A recent Boston Globe article reminded of this experience, and the current online debate about “Sponsored Conversations” has led me to view it in a new light. Coined by Forrester, this term refers to the practice of paying bloggers to review products and services—a practice generating a good deal of heated and healthy rhetoric in the marketing world. Fueling that fire are proposed new FTC guidelines that explicitly address the role of bloggers as it pertains to product endorsements. At one end of the spectrum are analysts and practitioners who believe that this is a useful and legitimate technique, provided that the bloggers disclose that they are being paid and are free to write honest opinions. At the other end are writers like David Churbuck who refers to those engaging in this practice as “blog sluts.”

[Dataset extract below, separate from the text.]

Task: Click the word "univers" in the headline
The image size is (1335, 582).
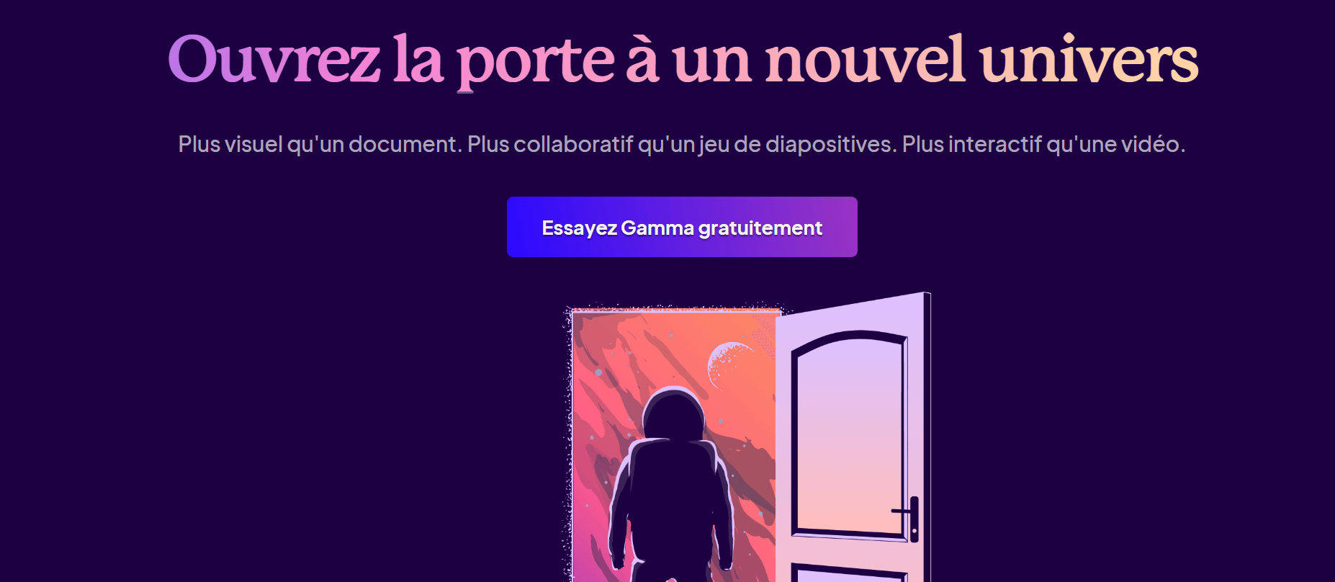Action: [1089, 59]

I’m not going to write about my personal stance on this question… at least not yet. (In the interests of disclosure, I serve on the Board of the Word of Mouth Marketing Association (WOMMA), whose Current Code of Ethics opposes this practice, and that clause is under public reconsideration.)

But I am free to compare paid blogging to the quieter, narrower, but ultimately more compelling phenomenon, which is the rise in “fan funding.” What do they have in common? Well, both are about consumer-generated endorsements. But in sponsored conversations, the brand (or its third-party proxy) pays the blogger/consumer to offer a review (hopefully a positive one). In contrast, in fan funding, the consumer is paying way upstream in the product development process to offer the most significant endorsement anyone can get—they’re paying to produce the product that they want to buy.

Fan funding is a manifestation of consumers tangibly declaring the value of something in a manner that goes beyond mere market-based pricing or supply and demand. It’s the kind of endorsement that money can’t buy, generating the kind of authentic passion and word of mouth that can’t be sponsored.

P.S. For a tasty Kris Delmhorst sampler, I suggest “You’re no Train” (from Songs for a Hurricane) and “Midnight Ringer” (from Shotgun Singer). Both display that perfect meld of lyric and melody that keep the genre alive and growing.